Okay, we have made a basic vacuum system, but we never rely on it for the clamping force. Our vacuum system is only to flatten down warped boards. Two G-clamps do all the holding-in-position work.

Using this starting-furthest-away method, you can keep track of half-used boards in the CAD system. It is very quick to throw a half-used or new board down at the (0,0) point, put on 2 clamps and start cutting.
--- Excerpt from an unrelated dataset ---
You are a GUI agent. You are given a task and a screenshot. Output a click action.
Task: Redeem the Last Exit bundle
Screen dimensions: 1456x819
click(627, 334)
In the beginning we were concentrating too hard to start the cutting at (0,0) and destroying our reference points and clamp strength in the process. Rather start far away and work back to (0,0)

srwtlc
05-14-2002, 07:39 PM
Does anyone out there have a pattern or cutting file for a cam lever that could be used for repetitive wedging into place of numerous parts. One that could be screwed or bolted to the table where needed?

Thanks,

Scott

rgbrown@itexas.net
05-14-2002, 11:18 PM
Scott,

There are about half a dozen styles of "cam clamps". If it will help, I can take pictures of at least three or four styles I have and send them to you. The most simple are very easy to make. The most complex I know are more involved than I would make in a simple wood shop.

Ron Brown - rgbrown@itexas.net (mailto:rgbrown@itexas.net)

If Stupidity got us into this mess,
then why can't it get us out? - Will Rogers

srwtlc
05-15-2002, 09:51 AM
Ron,

What I'm looking for is a simple cam shaped lever that I can rotate into a corner block to wedge a group of parts in place. Somthing approx. 4". I know I've probably got some patterns in some old magazines, but finding those would take longer than a little trial and error. ;~)

Thanks

sheldon@dingwallguitars.com
05-15-2002, 12:11 PM
Scott, I can email you a dxf of the simplest of cams. Drop me an email.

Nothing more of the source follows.